**Problem**. A word-for-word repetition of all the entries is needed.

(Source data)
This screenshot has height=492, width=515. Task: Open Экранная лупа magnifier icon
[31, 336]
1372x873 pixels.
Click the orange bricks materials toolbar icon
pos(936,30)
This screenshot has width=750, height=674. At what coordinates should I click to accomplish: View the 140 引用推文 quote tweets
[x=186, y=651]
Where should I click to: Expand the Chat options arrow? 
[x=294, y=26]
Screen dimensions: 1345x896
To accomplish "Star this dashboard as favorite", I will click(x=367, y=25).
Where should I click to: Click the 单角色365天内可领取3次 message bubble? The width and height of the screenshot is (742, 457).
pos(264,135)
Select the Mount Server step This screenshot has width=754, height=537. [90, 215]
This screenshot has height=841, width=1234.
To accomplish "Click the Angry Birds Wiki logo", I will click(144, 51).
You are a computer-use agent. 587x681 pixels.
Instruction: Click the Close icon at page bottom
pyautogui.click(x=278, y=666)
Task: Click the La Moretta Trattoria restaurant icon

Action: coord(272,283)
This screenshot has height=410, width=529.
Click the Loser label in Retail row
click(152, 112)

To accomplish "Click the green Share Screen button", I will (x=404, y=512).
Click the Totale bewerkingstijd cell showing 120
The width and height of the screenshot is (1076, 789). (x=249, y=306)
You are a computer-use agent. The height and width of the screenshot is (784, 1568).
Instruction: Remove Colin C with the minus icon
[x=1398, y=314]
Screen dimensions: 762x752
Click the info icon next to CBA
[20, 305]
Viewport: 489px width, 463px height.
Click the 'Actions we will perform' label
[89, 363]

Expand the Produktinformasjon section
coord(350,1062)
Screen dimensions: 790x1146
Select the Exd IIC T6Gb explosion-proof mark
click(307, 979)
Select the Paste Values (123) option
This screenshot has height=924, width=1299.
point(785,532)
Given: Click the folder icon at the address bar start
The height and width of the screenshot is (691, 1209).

**Task answer**.
This screenshot has height=492, width=515. Task: Open Экранная лупа magnifier icon
[31, 336]
1372x873 pixels.
Click the orange bricks materials toolbar icon
pos(936,30)
This screenshot has width=750, height=674. At what coordinates should I click to accomplish: View the 140 引用推文 quote tweets
[x=186, y=651]
Where should I click to: Expand the Chat options arrow? 
[x=294, y=26]
Screen dimensions: 1345x896
To accomplish "Star this dashboard as favorite", I will click(x=367, y=25).
Where should I click to: Click the 单角色365天内可领取3次 message bubble? The width and height of the screenshot is (742, 457).
pos(264,135)
Select the Mount Server step This screenshot has width=754, height=537. [90, 215]
This screenshot has height=841, width=1234.
To accomplish "Click the Angry Birds Wiki logo", I will click(144, 51).
You are a computer-use agent. 587x681 pixels.
Instruction: Click the Close icon at page bottom
pyautogui.click(x=278, y=666)
Task: Click the La Moretta Trattoria restaurant icon

Action: coord(272,283)
This screenshot has height=410, width=529.
Click the Loser label in Retail row
click(152, 112)

To accomplish "Click the green Share Screen button", I will (x=404, y=512).
Click the Totale bewerkingstijd cell showing 120
The width and height of the screenshot is (1076, 789). (x=249, y=306)
You are a computer-use agent. The height and width of the screenshot is (784, 1568).
Instruction: Remove Colin C with the minus icon
[x=1398, y=314]
Screen dimensions: 762x752
Click the info icon next to CBA
[20, 305]
Viewport: 489px width, 463px height.
Click the 'Actions we will perform' label
[89, 363]

Expand the Produktinformasjon section
coord(350,1062)
Screen dimensions: 790x1146
Select the Exd IIC T6Gb explosion-proof mark
click(307, 979)
Select the Paste Values (123) option
This screenshot has height=924, width=1299.
point(785,532)
Given: Click the folder icon at the address bar start
The height and width of the screenshot is (691, 1209).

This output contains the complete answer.